知り合いのライヴを観に行った帰り道、見知らぬ美女から声をかけられた。
「芸能人の隠れ家的〜」として、時おりテレビで紹介されている「隠れ家」なのか「目立ちたい」のか良く分からん焼肉屋の前のベンツやらハマーやら高級車が横付けされている歩道で、突然声をかけられた。
「何処行くの?」と。
声の方を向くと「エレベーターを降りて左」の頃のエマニュエル・ベアールが黒髪にしたような美女がコチラにほろ酔いで微笑んでいた。顔だちと声をかけられた場所からして外国人モデルっぽい感じだったが、ピーター・バラカンばりの綺麗な発音だった。
まさに「天使とデート」がはじまりそうな夜だった。
が、しかし、その日、俺は飯も食えず寝不足だった。
しかも、「歩キング」と異名をとっていたハズの脚力も昔のハナシで、ライブハウスからトコトコ歩いているうちに膝がズキズキ痛みだしていた。
つまり、ついさっき観終わったばかりのステージの興奮とあいまって、声をかけられた時の俺は気がたっていた。ピリピリと言うか、ビリビリ&(膝が)ズキズキし、ムキムキしていた。
その結果「何処行くの?」と、目の前のガードレールに腰かけている天使の問いかけに対し、反射的に
「何処だっていいじゃん」と
麒麟のかたっぽを思わせる低音ドスを効かせながら唇をとがらせて答え、わざわざ足を止めておもいっきりニラんでしまった。
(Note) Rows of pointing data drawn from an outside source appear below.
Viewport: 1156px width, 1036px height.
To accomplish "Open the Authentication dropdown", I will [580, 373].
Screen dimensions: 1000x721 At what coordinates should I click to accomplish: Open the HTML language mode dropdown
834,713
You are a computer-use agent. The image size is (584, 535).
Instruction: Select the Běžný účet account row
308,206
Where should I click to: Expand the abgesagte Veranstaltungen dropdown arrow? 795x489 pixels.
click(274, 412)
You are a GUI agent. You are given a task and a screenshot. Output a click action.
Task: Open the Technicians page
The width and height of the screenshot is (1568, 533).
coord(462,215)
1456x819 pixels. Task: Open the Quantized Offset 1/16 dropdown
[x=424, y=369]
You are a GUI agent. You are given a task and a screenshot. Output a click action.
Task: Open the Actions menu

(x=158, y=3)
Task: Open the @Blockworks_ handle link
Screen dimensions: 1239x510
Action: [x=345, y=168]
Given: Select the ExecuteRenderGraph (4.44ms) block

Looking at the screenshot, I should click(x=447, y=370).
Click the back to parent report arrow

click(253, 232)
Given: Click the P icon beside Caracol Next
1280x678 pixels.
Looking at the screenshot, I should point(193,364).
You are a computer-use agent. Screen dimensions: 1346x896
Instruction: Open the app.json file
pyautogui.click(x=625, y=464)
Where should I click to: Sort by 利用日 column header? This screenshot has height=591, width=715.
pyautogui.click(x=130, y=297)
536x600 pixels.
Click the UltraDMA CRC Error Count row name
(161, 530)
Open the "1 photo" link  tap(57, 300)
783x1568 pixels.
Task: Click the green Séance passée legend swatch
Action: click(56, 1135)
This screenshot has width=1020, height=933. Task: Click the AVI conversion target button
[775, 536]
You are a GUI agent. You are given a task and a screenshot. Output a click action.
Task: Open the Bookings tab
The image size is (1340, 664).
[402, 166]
その天使は、予想だにしていなかった即答+「仁王立ち」と言うこの国に古くから伝わるキメポーズに驚き、目ん玉をまん丸に見開いて引きつり、あっという間にエマニュエル・ベアールからMrビーンのような顔になってしまった。
そのMrビーンの顔をニラんでいるうちに「あれ?俺何やってんだ?」と我に返り、天使に背を向け再びトコトコ歩きだし、家に到着する頃には「ホント、俺は何やってんだ?」と300回くらい思い返していた。